= Beginning of Section =

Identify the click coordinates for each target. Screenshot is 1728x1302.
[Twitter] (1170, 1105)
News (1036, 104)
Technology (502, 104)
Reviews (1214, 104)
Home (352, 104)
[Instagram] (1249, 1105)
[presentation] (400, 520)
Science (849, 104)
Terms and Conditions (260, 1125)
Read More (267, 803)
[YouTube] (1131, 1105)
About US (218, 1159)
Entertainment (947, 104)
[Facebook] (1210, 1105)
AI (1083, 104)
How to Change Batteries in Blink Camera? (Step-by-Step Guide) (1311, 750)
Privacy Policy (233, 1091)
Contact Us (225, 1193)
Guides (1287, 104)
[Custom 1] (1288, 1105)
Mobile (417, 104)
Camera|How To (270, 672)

= End of Section =

> About this task:
Up to and including the line with "AI (1083, 104)", please return the records exactly, beginning from their first line.

> Task response:
Identify the click coordinates for each target. Screenshot is 1728x1302.
[Twitter] (1170, 1105)
News (1036, 104)
Technology (502, 104)
Reviews (1214, 104)
Home (352, 104)
[Instagram] (1249, 1105)
[presentation] (400, 520)
Science (849, 104)
Terms and Conditions (260, 1125)
Read More (267, 803)
[YouTube] (1131, 1105)
About US (218, 1159)
Entertainment (947, 104)
[Facebook] (1210, 1105)
AI (1083, 104)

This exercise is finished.